··· Textauszug ···

Carpe Diem

Schon die alten Römer sagten, wir sollen den Tag «pflücken», geniessen und etliche Philosophen haben tausende von Seiten zum Thema «Leben» geschrieben.

In unserer westlichen Gesellschaft wird der Gedanke an den Tod möglichst verdrängt. Wenn wir dann damit konfrontiert werden, stehen wir ihm meistens ziemlich hilflos und verängstigt gegenüber. Dabei ist das Leben eigentlich nur einen Abschnitt zwischen zwei grossen Unbekannten: «vorher» und «nachher». Es gibt sogar Kulturen, da sind die Menschen traurig bei einer Geburt, wenn wieder eine arme Seele durch dieses Leben muss, und fröhlich, wenn es zu Ende gegangen ist.

Weder ein hundertjähriger noch eine zwölf Stunden alte Eintagsfliege verschwenden Gedanken an den Tod. Nur der Mensch ist fähig zu solchen Überlegungen. Wir sollten daher den Prozess «werden-sein-vergehen» als ganz natürlichen Vorgang betrachten, der weder gut noch böse ist.

Wenn wir selbst, oder ein uns naher stehender Mensch, von einer lebensbedrohenden Krankheit befallen wird, wird uns die Endlichkeit des Lebens schlagartig bewusst. Trotzdem können wir in dieser Situation eine Chance entdecken: im Gegensatz zu Menschen, die durch Unfall, Mord oder Krieg umkommen, haben wir immer noch Gelegenheit «unser Haus in Ordnung zu bringen» und uns mit Würde zu verabschieden, bevor wir endgültig gehen müssen. Viele Menschen erleben diese Zeit viel intensiver, als ihre bisherigen Lebensjahre. Ich betrachte das auch als ein Privileg. So gesehen sind Krankheit und Tod keine nur negative Erlebnisse.

Wenn es dann aber so weit ist, dass wir – wie alle Lebewesen – gehen müssen oder dürfen, wird uns die Krankheit nicht folgen können: es ist, wie wenn sich unsere Seele, um geheilt zu werden, vom kranken Körper trennen muss. Dann aber werden wir nie mehr mit bangem Herzen die Resultate der Untersuchungen abwarten müssen; wir werden nie mehr von der Krankenschwester mit Infusionsnadeln verstochen und keine Chemo oder Bestrahlung belastet uns mehr mit ihren Nebenwirkungen. Für einen Krebspatienten tönt das doch fast paradiesisch… Aus diesen Blickwinkel betrachtet hat der Tod auch seine gute Seiten und verliert von seinen Schrecken, so diese dann noch da waren.

Jeder Mensch ist einzigartig, wie jede Blume auch. Diese Einzigartigkeit liegt aber in erster Linie darin begründet, dass nichts im Leben unendlich ist. Wir wollen und sollen an unseren Taten gemessen werden, jetzt und später. Aus diesem Grunde sagen die Odd Fellows – eine geistig-soziale humanitäre Vereinigung – wir sollen wirken, so lange es Tag ist. Und oft genug wird das Leben länger dauern, als wir meinen!

··· Vorgegebene Daten ···

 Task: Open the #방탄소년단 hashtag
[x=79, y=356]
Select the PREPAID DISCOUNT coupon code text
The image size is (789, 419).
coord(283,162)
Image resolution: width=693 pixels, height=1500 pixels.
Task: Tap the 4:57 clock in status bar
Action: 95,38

···

Aufgabe: Stimmen diese Aussagen mit dem Textauszug über Leben und Tod überein? Antworten Sie jeweils mit Ja oder Nein und zitieren Sie die entscheidenden Worte wörtlich. (a) Nur der Mensch denkt über den Tod nach. (b) In allen Kulturen freuen sich die Menschen über eine Geburt. (c) Die Odd Fellows sagen, man soll wirken, solange es Tag ist. Die Datensätze stammen aus einer anderen Quelle.

Antwortfeld:
(a) Ja: „Nur der Mensch ist fähig zu solchen Überlegungen.“
(b) Nein: „Es gibt sogar Kulturen, da sind die Menschen traurig bei einer Geburt“
(c) Ja: „wir sollen wirken, so lange es Tag ist“